[Opening Excerpt to read section]

Frank Calegari and Young-Kee Kim elected to Royal Society

May 27, 2026

Frank Calegari, professor and associate chair of the Department of Mathematics, and Young-Kee Kim, the Albert A. Michelson Distinguished Service Professor in the Department of Physics and the Enrico Fermi Institute, have been elected to the Fellowship of the Royal Society, the UK’s national academy of sciences.

Since its founding in 1660, the Royal Society’s purpose has been to recognize, promote, and support excellence in science and encourage the development and use of science for the benefit of humanity.

This year, over 90 researchers from around the world in all areas of science, engineering, and medicine were elected Fellows or Foreign Members of the Society for their outstanding contributions to science.

“Our Fellowship is strengthened not only by individual distinction, but by the diversity of perspectives and experiences its members bring,” said Sir Paul Nurse, President of the Royal Society. “This incoming cohort highlights the truly international character of contemporary science and underscores the vital role that plays in achieving breakthroughs that benefit us all.”

Frank Calegari

Frank Calegari

Frank Calegari’s research focuses on the area of algebraic number theory. He is particularly interested in the Langlands program, a set of mathematical ideas that has been called the "grand unified theory of mathematics.”

In 2021, Calegari and two colleagues discovered a groundbreaking proof of what’s known as the unbounded denominators conjecture. In 2024, he and his collaborators created a new technique to prove certain numbers are irrational—significantly improving upon the previous method, which had been around since the 1970s.

Calegari is a member of the American Academy of Arts and Sciences, a fellow of the American Mathematical Society, and a recipient of an American Institute of Mathematics Fellowship, a Sloan Fellowship, and a Simons Fellowship in Mathematics. He was a plenary speaker at the 2022 International Congress of Mathematicians and received the 2026 AMS Frank Nelson Cole Prize for Number Theory.

[Closing Excerpt to read section]

Requirement:
Continue the article on the Royal Society elections, starting after its final sentence about the 2026 AMS Frank Nelson Cole Prize for Number Theory.

[Opening Source material section]

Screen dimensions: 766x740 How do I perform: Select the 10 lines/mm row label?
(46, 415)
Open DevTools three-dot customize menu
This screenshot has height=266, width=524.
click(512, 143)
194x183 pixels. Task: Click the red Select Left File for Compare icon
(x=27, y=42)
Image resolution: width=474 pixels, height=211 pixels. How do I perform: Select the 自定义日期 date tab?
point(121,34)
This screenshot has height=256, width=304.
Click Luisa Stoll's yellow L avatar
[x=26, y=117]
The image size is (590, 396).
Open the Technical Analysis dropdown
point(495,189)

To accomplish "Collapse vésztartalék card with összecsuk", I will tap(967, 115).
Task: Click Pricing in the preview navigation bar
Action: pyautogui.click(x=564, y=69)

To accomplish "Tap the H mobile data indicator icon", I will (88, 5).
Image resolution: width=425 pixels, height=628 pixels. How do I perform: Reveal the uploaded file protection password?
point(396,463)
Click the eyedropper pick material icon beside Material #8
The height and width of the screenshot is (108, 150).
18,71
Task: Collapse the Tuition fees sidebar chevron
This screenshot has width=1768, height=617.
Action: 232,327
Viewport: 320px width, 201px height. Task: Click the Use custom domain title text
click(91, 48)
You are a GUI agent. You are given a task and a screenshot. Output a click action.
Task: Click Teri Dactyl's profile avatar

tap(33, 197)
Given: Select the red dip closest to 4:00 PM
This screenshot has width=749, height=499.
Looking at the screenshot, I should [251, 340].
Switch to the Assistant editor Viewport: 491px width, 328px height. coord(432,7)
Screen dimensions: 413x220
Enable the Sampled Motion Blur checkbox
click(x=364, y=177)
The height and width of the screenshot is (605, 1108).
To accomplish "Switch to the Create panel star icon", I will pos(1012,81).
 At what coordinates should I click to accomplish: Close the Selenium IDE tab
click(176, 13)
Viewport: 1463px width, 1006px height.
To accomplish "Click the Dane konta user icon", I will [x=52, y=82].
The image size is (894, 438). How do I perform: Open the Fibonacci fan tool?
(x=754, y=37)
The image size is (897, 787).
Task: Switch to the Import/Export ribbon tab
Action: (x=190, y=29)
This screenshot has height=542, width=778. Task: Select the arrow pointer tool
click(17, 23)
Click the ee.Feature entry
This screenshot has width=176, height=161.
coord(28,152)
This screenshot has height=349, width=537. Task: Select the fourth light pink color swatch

[Closing Source material section]

Task response:
Young-Kee Kim

Young-Kee Kim

Much of Young-Kee Kim’s research seeks to understand the origin of mass for elementary particles—the most fundamental constituents of matter—through the Higgs mechanism, using the world’s highest-energy colliders.

Kim has made seminal contributions to precision measurements of the W boson and top quark masses at Fermilab’s CDF experiment, and subsequently to studies of Higgs boson properties, including its decay modes and self-interactions, at CERN’s ATLAS experiment. Her research is guided by the principle that a comprehensive understanding of the Higgs mechanism requires the synthesis of these complementary measurements.

Kim, who served as co-leader of the CDF experiment in 2004–2006 and President of the American Physical Society (APS) in 2024, is an elected member of the National Academy of Sciences, the American Academy of Arts and Sciences, and the Korean Academy of Science and Technology. She is also a fellow of the APS, the American Association for the Advancement of Science, and the Alfred P. Sloan Foundation. She received the Ho-Am Prize, the Arthur L. Kelly UChicago Faculty Prize, and the Korean American Pioneer Award.

“Professor Calegari has built mathematical bridges with striking originality, and Professor Kim has made great strides in understanding how fundamental particles acquired mass,” said Ka Yee C. Lee, dean of the Physical Sciences Division at the University of Chicago. “We are delighted that the Royal Society has recognized their vital contributions to their fields.”